On 10 January 2011 12:45, Peter W. Draper <[log in to unmask]> wrote:
> On Mon, 10 Jan 2011, David Berry wrote:
>
>> On 7 January 2011 18:32, Peter W. Draper <[log in to unmask]> wrote:
>>>
>>> On Fri, 7 Jan 2011, Mark Taylor wrote:
>>>
>>>> On Fri, 7 Jan 2011, Peter W. Draper wrote:
>>>>
>>>>>> Having done all that ... running the JNIAST unit tests is now giving
>>>>>> me occasional core dumps :-(. This is probably a threading issue - the
>>>>>> SEGVs are in uk.ac.starlink.ast.ThreadTest. I've attached an example dump
>>>>>> file. Difficult to reproduce, currently happening something like one time in
>>>>>> ten, but in the way of these things it seems to go away if you just run the
>>>>>> test ten times. I don't *think* this problem is present in the build before
>>>>>> these changes. It looks to me unlikely that the changes I've just made to
>>>>>> JNIAST would cause this (though I can't say it's impossible), which suggests
>>>>>> it's to do with how it's built. The builds I've done have been against
>>>>>> hawaiki (AST 5.3-1) or nanahope (AST 5.2-0) - I don't have a 5.1-0 to hand.

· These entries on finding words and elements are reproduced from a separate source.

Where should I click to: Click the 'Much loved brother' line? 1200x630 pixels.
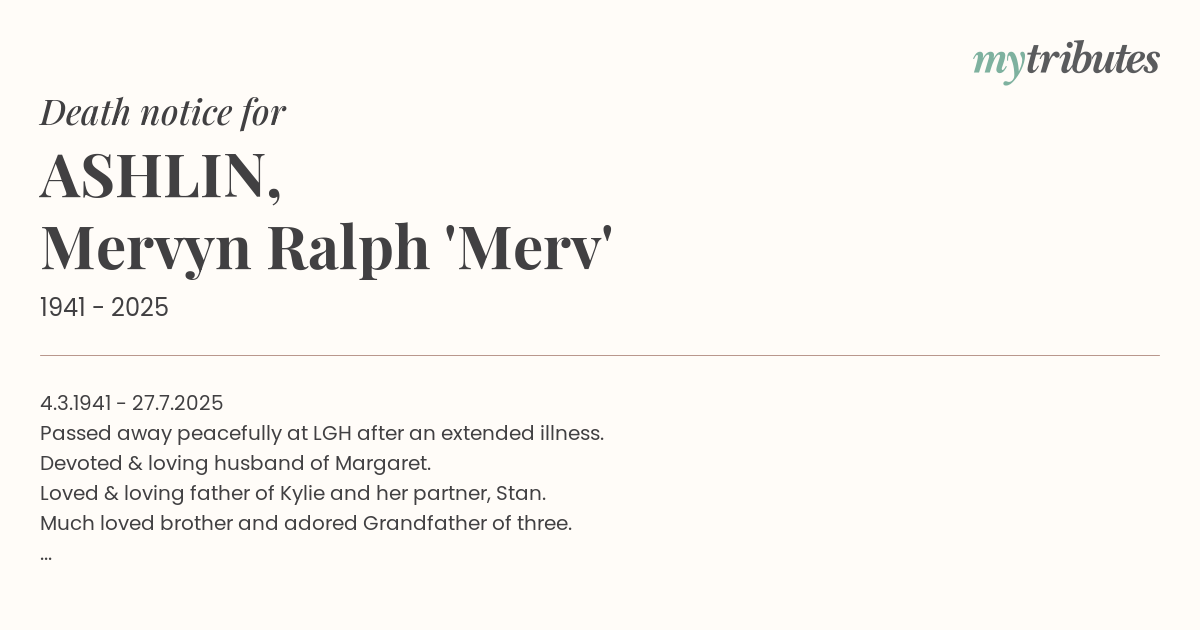[306, 523]
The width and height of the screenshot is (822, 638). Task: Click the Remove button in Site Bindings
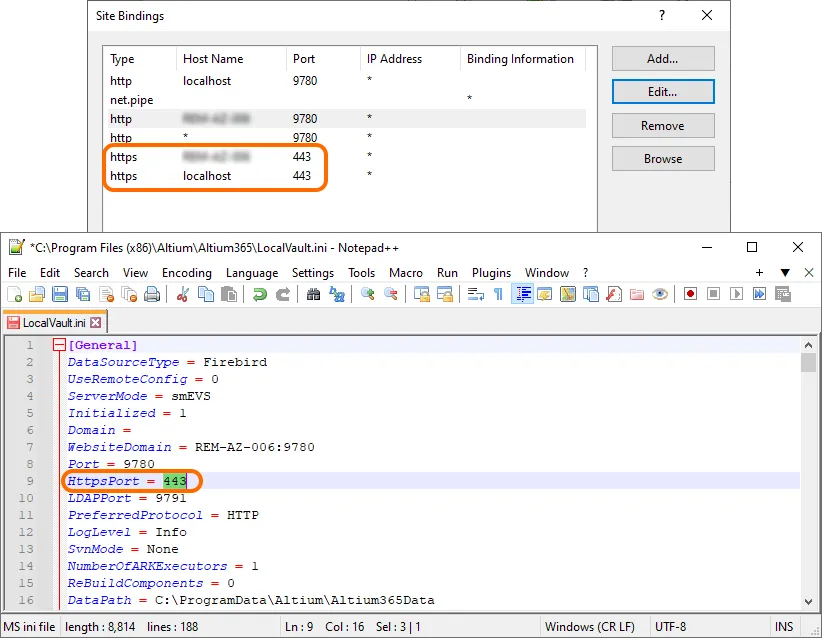(x=662, y=126)
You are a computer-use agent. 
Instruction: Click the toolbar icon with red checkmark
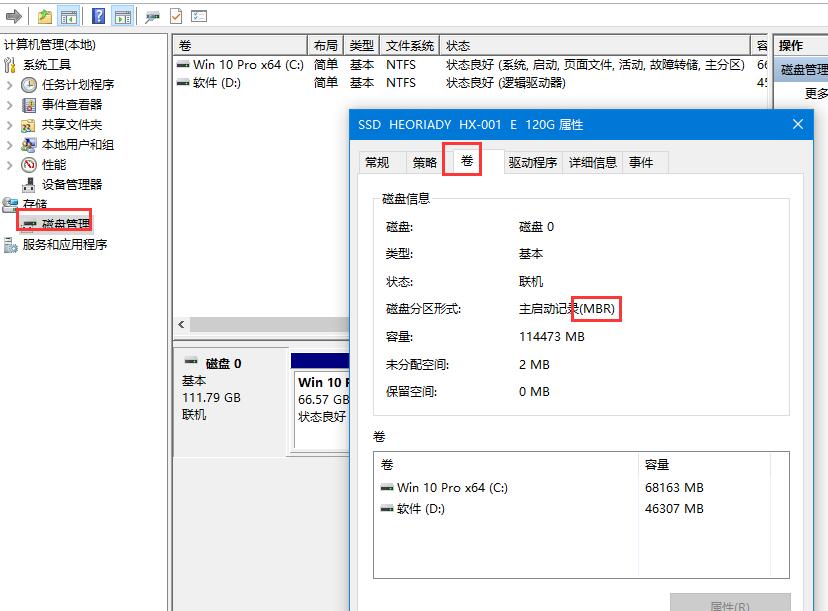point(176,16)
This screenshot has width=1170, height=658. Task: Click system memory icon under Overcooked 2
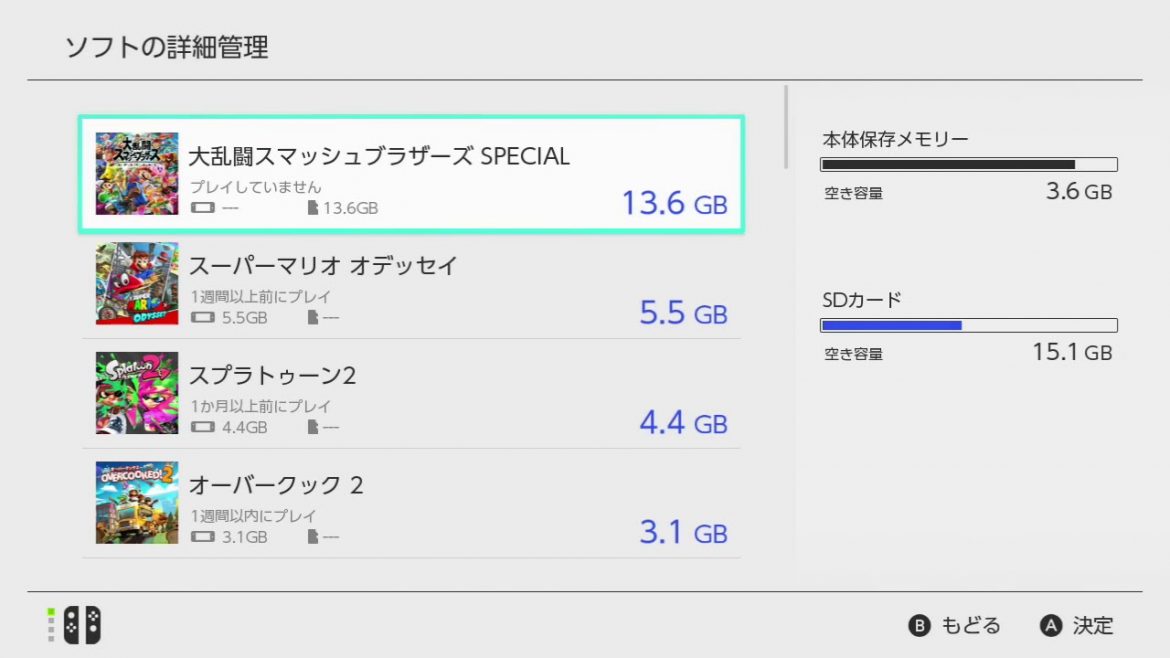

>>>>>> So, it could be version issues. I suspect however that it might go away if
>>>>>> it's built against an AST built without threading. Although I
>>>>>> believe/believed that JNIAST ought to work with a multithreaded AST, it
>>>>>> doesn't actually benefit much from multithreaded AST (see comments in
>>>>>> jniast.h for the sorry tale), so this wouldn't have much of a downside (and
>>>>>> the previous build might well have been against a threadless AST, though I'm
>>>>>> not sure if it was or not). If we can't resolve this we should put the
>>>>>> changes back on a branch or otherwise roll them back - it is not safe to
>>>>>> leave them without a native library rebuild, since the java and C sides of
>>>>>> the JNI code do not quite match when using the old native libs.
>>>>>
>>>>> Hi Mark & David,
>>>>>
>>>>> OK, I've rebuilt JNIAST against the latest AST (5.4) and this problem
>>>>> is still there, and it's repeatable as in I get to the same line of code
>>>>> each time, and it seems likely to be the same one that Mark's dump shows:
>>>>>
>>>>> 1225: MAKE_RESAMPLEX(I,int,jint,Int,I)
>>>>>
>>>>> in Mapping.c.
>>>>>
>>>>> Must be worth one of you looking at that macro for any shared resources
>>>>> that are not being locked (there are some structs malloc outside of any
>>>>> locks I can see, or David worrying about astResample, but I imagine that is
>>>>> heavily used?).
>>>>>
>>>>> I'd prefer not to require a non-threaded AST library as that will mean
>>>>> we cannot build against a standard tree (that is bound to come back as a
>>>>> problem).
>>>>
>>>> I did a bit more investigation, and it turns out that contrary to my
>>>> assessment above, the same issue can show up in the existing JNIAST, so this
>>>> has been lurking for a while, i.e. before the FitsChan-related fixes
>>>> suggested by David. I'm not sure why I haven't seen the failure before, but
>>>> likely it's just that the last time I was doing JNIAST work I had a
>>>> different machine and it just never hit the relevant race condition. On the
>>>> bright side, as far as I know nobody has come across this issue in real life
>>>> - probably nobody is doing massively multithreaded JNIAST.
>>>>
>>>> So, the new build is (most likely) no worse than the one we had before.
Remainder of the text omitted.